INSTRUCTIONS FOR THE TASK: Turn the part of the data that opens with the line containing "Tap the blue" and closes with the line containing "[x=98, y=432]" into a Markdown table with the columns Row and Line, numbering each line and leaving out blank lines.
start INFORMATION GIVEN
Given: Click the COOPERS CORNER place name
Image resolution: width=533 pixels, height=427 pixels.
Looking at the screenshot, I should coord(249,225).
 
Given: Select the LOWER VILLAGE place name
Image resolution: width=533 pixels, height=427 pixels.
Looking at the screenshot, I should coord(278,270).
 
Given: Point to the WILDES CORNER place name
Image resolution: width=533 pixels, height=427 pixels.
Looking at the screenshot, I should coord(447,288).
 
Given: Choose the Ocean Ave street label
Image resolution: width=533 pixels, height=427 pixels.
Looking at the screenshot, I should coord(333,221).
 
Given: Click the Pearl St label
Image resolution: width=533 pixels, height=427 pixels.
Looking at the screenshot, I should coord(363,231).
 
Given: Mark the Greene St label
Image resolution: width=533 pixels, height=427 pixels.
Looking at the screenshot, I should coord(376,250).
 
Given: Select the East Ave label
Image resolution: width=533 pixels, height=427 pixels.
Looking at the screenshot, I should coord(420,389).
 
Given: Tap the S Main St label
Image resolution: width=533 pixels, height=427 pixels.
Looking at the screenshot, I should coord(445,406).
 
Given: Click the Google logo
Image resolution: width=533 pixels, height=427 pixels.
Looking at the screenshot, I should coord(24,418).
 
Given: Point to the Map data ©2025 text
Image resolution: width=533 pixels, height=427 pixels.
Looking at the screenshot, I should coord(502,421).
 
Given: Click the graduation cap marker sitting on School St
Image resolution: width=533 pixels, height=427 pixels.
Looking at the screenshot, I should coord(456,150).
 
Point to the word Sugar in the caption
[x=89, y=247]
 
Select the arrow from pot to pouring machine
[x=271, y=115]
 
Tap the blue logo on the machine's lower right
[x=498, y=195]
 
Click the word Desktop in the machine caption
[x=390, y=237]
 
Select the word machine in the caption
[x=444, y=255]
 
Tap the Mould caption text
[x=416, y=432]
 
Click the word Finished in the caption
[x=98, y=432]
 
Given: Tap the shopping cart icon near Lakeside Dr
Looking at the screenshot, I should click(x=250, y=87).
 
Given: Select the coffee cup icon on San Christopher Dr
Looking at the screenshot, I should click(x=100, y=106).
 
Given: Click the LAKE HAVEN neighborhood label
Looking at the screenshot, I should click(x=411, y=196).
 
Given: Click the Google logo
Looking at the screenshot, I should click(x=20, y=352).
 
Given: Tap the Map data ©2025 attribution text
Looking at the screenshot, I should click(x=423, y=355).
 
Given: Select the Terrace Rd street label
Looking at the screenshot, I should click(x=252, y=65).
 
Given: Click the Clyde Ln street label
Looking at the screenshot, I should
end INFORMATION GIVEN
ANSWER FOR THE TASK:
| Row | Line |
|---|---|
| 1 | Tap the blue logo on the machine's lower right |
| 2 | [x=498, y=195] |
| 3 | Click the word Desktop in the machine caption |
| 4 | [x=390, y=237] |
| 5 | Select the word machine in the caption |
| 6 | [x=444, y=255] |
| 7 | Tap the Mould caption text |
| 8 | [x=416, y=432] |
| 9 | Click the word Finished in the caption |
| 10 | [x=98, y=432] |